Carolina continues surprising league

? The Carolina Panthers could be excused for looking around and asking: “What are we doing here?”

The NFL’s final four this weekend include the 2002 Super Bowl champion (New England), a team in its third straight NFC title game (Philadelphia) and a team led by a co-MVP (Indianapolis’ Peyton Manning).

Then there are the Panthers, in their eighth year of existence and, with the exception of 1996, relatively ignored outside the Carolinas. Hey, they haven’t played on a Monday night since November 2000, while the Eagles, their hosts for Sunday’s conference championship game, appeared in three prime-time games this season.

“You’ve got to do something the year before to get one of those,” Eagles tackle Jon Runyan said Wednesday. “They’ll get one next year.”

This year and this month, though, the Panthers have been a major surprise.

After beating defending Super Bowl champion Tampa Bay twice and running away with the NFC South, they manhandled the Cowboys in the wild-card round. Then they ended St. Louis’ 14-game home winning streak with a 29-23 overtime victory.

So they should be the darlings of the postseason, right? But they aren’t. In fact, they’re pretty much being ignored.

“We’ve only had one winning season around here, so a lot of people don’t look at us because of that,” said safety Mike Minter, referring to 1996, when the Panthers lost to Green Bay in the NFC title game. “And we don’t have that big name. If we had that big name, a Brett Favre or somebody like that, that would help.”

Yes, it would. But instead of a Manning, Donovan McNabb or Tom Brady at quarterback, they have the low-profile Jake Delhomme. And instead of a Bill Belichick, the AP NFL Coach of the Year, or Tony Dungy at the helm, they have the unheralded John Fox.

But Fox has made a huge difference in a franchise that went 1-15 in 2001 under George Seifert.

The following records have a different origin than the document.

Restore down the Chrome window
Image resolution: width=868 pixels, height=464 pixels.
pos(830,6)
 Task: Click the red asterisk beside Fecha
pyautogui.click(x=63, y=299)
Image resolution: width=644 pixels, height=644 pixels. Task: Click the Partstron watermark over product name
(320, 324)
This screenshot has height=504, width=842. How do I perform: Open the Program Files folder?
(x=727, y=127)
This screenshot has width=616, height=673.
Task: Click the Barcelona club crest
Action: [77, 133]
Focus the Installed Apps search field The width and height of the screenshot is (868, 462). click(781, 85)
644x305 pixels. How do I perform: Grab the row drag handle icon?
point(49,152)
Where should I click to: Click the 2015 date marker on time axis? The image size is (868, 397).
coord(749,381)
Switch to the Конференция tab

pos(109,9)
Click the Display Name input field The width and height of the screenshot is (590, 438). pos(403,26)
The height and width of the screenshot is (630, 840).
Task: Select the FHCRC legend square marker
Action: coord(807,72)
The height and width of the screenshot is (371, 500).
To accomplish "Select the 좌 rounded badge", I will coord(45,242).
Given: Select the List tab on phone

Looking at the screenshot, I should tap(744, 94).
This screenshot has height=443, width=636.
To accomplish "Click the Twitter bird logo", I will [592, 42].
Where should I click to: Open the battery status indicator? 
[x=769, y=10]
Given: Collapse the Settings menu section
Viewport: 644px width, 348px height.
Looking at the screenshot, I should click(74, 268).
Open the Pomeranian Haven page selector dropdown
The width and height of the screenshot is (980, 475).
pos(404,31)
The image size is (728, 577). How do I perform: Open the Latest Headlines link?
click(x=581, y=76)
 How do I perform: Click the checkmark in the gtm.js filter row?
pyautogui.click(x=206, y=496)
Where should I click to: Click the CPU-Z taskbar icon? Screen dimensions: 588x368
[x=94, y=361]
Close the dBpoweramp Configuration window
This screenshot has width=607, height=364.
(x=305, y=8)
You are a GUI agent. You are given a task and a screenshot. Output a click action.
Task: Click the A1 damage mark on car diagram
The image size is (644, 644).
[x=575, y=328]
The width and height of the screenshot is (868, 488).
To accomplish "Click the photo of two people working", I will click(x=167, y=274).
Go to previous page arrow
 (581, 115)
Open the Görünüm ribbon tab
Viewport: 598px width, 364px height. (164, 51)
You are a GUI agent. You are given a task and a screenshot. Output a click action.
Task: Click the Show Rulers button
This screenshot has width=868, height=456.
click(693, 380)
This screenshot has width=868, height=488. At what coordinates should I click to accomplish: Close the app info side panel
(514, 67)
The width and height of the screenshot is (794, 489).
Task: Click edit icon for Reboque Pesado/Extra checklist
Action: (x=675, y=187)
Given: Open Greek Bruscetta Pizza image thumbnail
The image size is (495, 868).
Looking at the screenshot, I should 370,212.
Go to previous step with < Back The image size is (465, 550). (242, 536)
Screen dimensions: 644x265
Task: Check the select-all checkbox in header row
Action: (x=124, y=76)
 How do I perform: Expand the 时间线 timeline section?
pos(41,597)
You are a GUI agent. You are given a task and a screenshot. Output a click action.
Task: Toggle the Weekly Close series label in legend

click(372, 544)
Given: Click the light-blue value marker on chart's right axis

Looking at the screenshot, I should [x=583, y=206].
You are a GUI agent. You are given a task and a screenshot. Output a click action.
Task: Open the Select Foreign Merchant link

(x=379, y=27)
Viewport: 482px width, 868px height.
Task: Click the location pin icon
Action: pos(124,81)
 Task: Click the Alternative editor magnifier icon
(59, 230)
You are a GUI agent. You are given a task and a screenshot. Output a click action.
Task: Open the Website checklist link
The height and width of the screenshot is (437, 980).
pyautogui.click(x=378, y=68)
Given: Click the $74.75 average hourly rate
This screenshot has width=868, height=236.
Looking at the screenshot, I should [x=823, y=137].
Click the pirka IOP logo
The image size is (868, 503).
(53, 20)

“I think it turned when John Fox came,” Minter said. “He said, ‘Look guys, I don’t care what happened up to this point. From this point on, this is a new era and this is the way we are going to run things. The guys who have been here, I am sorry you had to go through that, but this is something new about to start.'”

What they went through was an unimaginable string of off-field problems. Former wide receiver Rae Carruth is serving 18 years in prison for conspiring to kill his girlfriend. Fred Lane, a former Panthers running back, was shot and killed by his wife in 2000.

Kerry Collins, now with the Giants, was accused of using a racial slur to a teammate. Collins was punched by another player for using another racial slur, and the quarterback later quit the team.

Those are not the kind of headlines a sports franchise wants.

“Anytime you have situations like we had off the field, it’s definitely embarrassing, because that’s all people were talking about,” Minter said. “They weren’t talking about football, and that’s what we do for a living. They weren’t talking about the Carolina Panthers winning championships.

“They were talking about the Carolina Panthers and their off-field problems.”

Much nicer were the dramatics in St. Louis last week, and the fact the Panthers are one victory away from their first Super Bowl.

Much nicer is the way they haven’t been spoiled by sudden success.

“We feel no pressure,” linebacker Dan Morgan said. “We’re having fun with it, and will just come out and try to win the game.”

Added Delhomme: “It’s a pretty good fairy tale.”

Yet, it’s a fairy tale that has not become a household story. Manning’s precision, Belichick’s brilliance, the Eagles’ failures with a Super Bowl berth on the line — those have been the juicy subplots.

“I think we’ll get noticed,” Morgan said, “if we win Sunday.”